In this article, we address the problem of screening mutations that affect protein thermostability and develop a novel method able to sort out thermostable protein variants at the sequence level.

As discussed above, several methods have been described for discriminating among thermophilic and mesophilic proteins. In the present work, our approach is different in that we aim at predicting whether a set of mutations (including deletions and insertions) can enhance the thermostability of a given protein. For this reason, and differently from previous implementations (Zhang and Fang, 2006b) we trained a SVM method on the compositional difference computed for 2328 pairs of mesophilic and thermophilic proteins that share high pairwise sequence identity (≥70%).

2 METHODS

2.1 Training dataset

Our training/testing dataset consists of 2328 pairs of protein sequences with the property that one member belongs to a thermophilic microbial organism and the other to a mesophilic one. Since we are interested in detecting small differences in composition, we considered only protein pairs sharing a sequence identity ≥70%. The corresponding pairwise alignment coverage is >80% for the vast majority of the cases (∼90%).

This dataset was derived from an extensive all-against-all BLAST search among the proteomes of 112 prokaryotes (12 of which are thermophilic) belonging to different genera, comprising Archaea and Bacteria. From the outputs of the BLAST runs only aligned sequence pairs comprising a mesophilic and a thermophilic protein were selected. Only protein pairs sharing at least 70% of sequence identity were retained. The final number of pairs is 2328, including 378 thermophilic and 1015 mesophilic proteins.

2.2 Definition of training and testing sets

One of the major problems in developing and evaluating predictors is avoiding the similarity between training and testing sets; usually random splitting is not a correct procedure (Appendix 1). For this reason we clustered proteins using a very conservative method. We considered protein sequences as graph nodes. Two nodes are linked by an edge if the local identity between the two corresponding sequences is >30%. The graph is then a forest and the connected components define our clusters. In this way, a cluster may contain proteins that by themselves do not share a sequence identity >30% but that are connected through a path of similar proteins. This procedure grouped the 1393 protein sequences of the dataset into 184 non-overlapping clusters, containing the 2328 pairs of interest. Also, each cluster contains proteins that are <30% identical to those of all the other clusters.

Although apparently too restrictive, this clustering procedure is safer for defining training and testing sets.
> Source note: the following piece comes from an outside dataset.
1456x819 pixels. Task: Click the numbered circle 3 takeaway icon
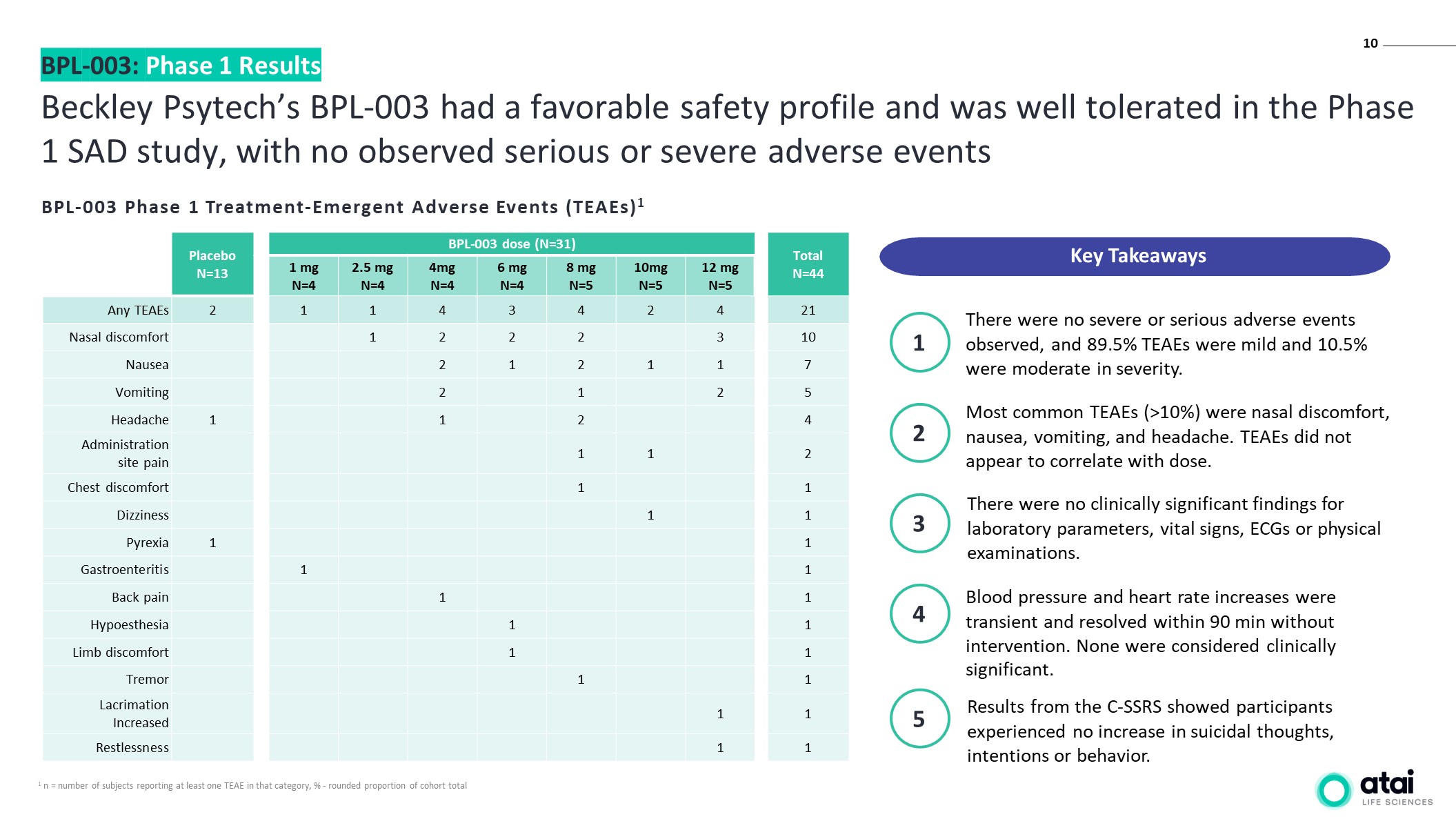919,524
We then used a ‘leave-one-cluster-out’ training procedure by predicting all the proteins of one cluster with the model trained on the remainder of the data set.
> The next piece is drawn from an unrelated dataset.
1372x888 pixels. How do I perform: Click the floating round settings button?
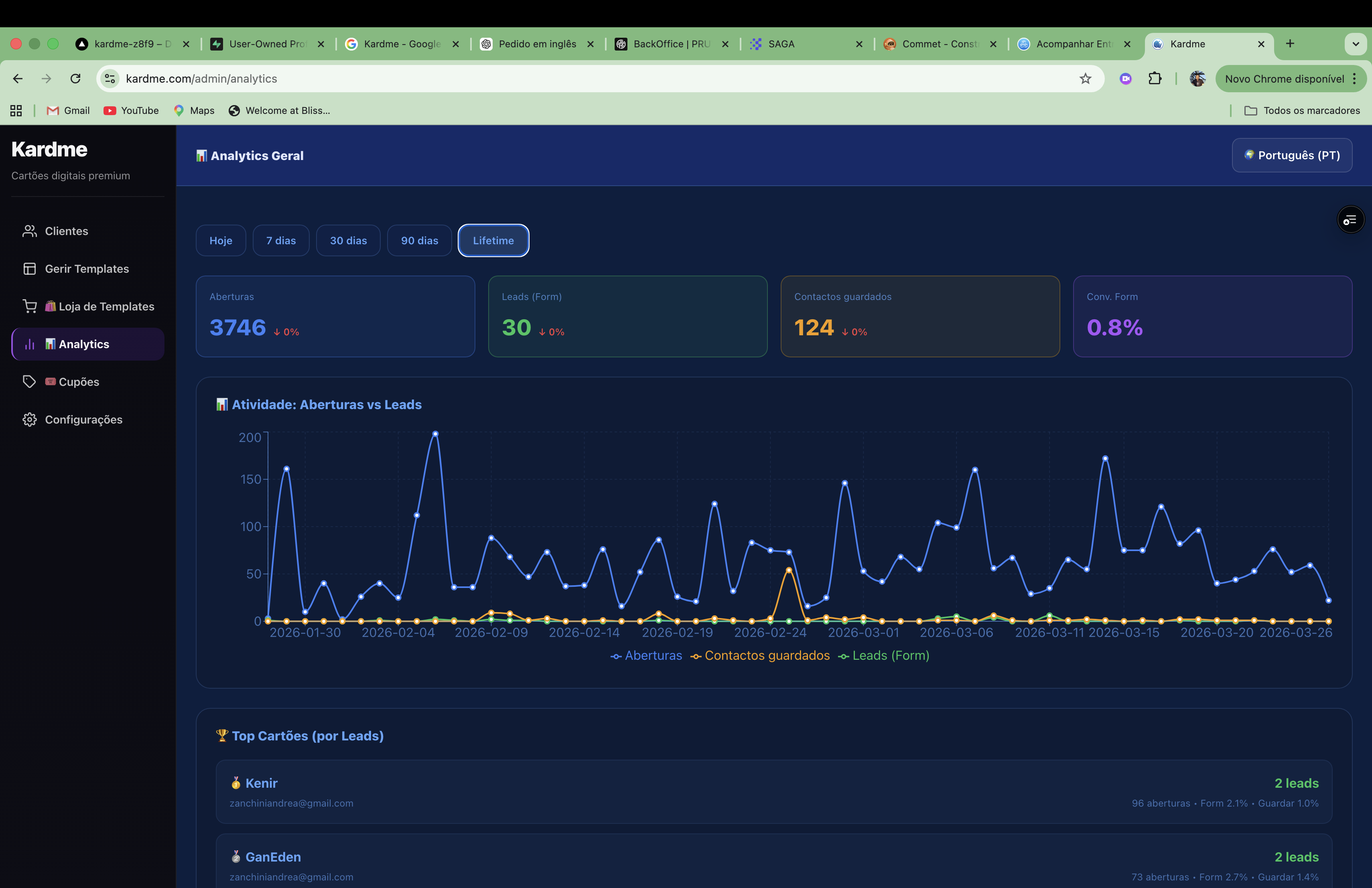(x=1350, y=220)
In order to prove the necessity for a similarity-clustered validation scheme, we generated also a random splitting of the data set and we trained and tested the method accordingly. From Table A1 of Appendix 1, it is evident that when random splitting is adopted, the SVM performance increases due to the higher level of homology between the training and testing sequences.

Table 1.

Experimental dataset description

Protein name Length Temp. (C) Mutant name Temp. (C) Mutated residues
Shble 124 Tm: 67.4 HTS Tm: 85.1 G18E,D32V,L63Q,G98V
UVF Tm: 99 39 mutations
Dmeh 54 Tm: 49
UMC Tm: 99 40 mutations
β-GUS 603 45 TR3337 65 Q493R,T509A,M532T,N550S,G559S,N566S
mt1 Tm: 69.7 A46K,S48R
BsCSP 67 Tm: 53.8
mt2 Tm: 83.7 M1R,E3K,K65I
EcHPH 341 51 hph5 67 D20G,A118V,S225P,Q226L,T246A
12x 59.7 V71I,E130K,Q132R,Q137R,I150F,Q215L,R275Q,L276Q,I313L,V315A,A319E,A325V
PTDH 355 39
opt14 64.4 V71I,E130K,Q132K,Q137H,I150F,Q215L,R275L,L276C,I313L,V315A,A319E,A325V,A146S,F198M
CbADH 452 Tm: 65.5 Q100P ΔTm: +11.5 Q100P
FAOX 372 37 FAOX_TE 45 T60A,A188G,M244L,N257S,L261M
PDAO 347 45 F42C 55 F42C
mt18 ΔTm: +7, A58E,P65S,Q191R,T271R
PhyA 467 55
mt24 ΔTm: >+7 A58E,P65S,Q191R,T271R,E228K,S149P,F131L

In the first two columns the wild-type protein name and the protein length are reported. In the fourth column, the name of the mutant is reported. Columns 3 and 5 report optimal functional temperatures of the wild-type and the mutated sequence, respectively; Tm when present refers to the melting temperature; column 6 reports the mutated residues. In the case of Dmeh, the two mutants have 39 and 40 mutated residues, respectively (Shah et al., 2007). The considered proteins are: Shble: bleomycin-binding protein from the mesophilic bacterium Streptoalloteichus hindustanus (Brouns et al., 2005); Dmeh: Drosophila melanogaster engrailed homeodomain (Shah et al., 2007); β-GUS: β-glucuronidase (Xiong et al., 2007); BsCSP: cold shock proteins from Bacillus subtilis (Max et al., 2007); EcHPH: Escherichia coli hygromycin B phosphotransferase (Nakamura et al., 2005); PTDH: phosphite dehydrogenase from Pseudomonas stutzeri (Johannes et al., 2005; McLachlan et al., 2007) CbADH: Clostridium beijerinckii alcohol dehydrogenase (Goihberg et al., 2007); FAOX: fructosyl-amino acid oxidase from Corynebacterium sp. (Sakaue and Kajiyama, 2003); pDAO: porcine kidney D-amino acid oxidase (Bakke et al., 2006); PhyA: 3-phytase A from Aspergillus niger (Zhang and Lei, 2007).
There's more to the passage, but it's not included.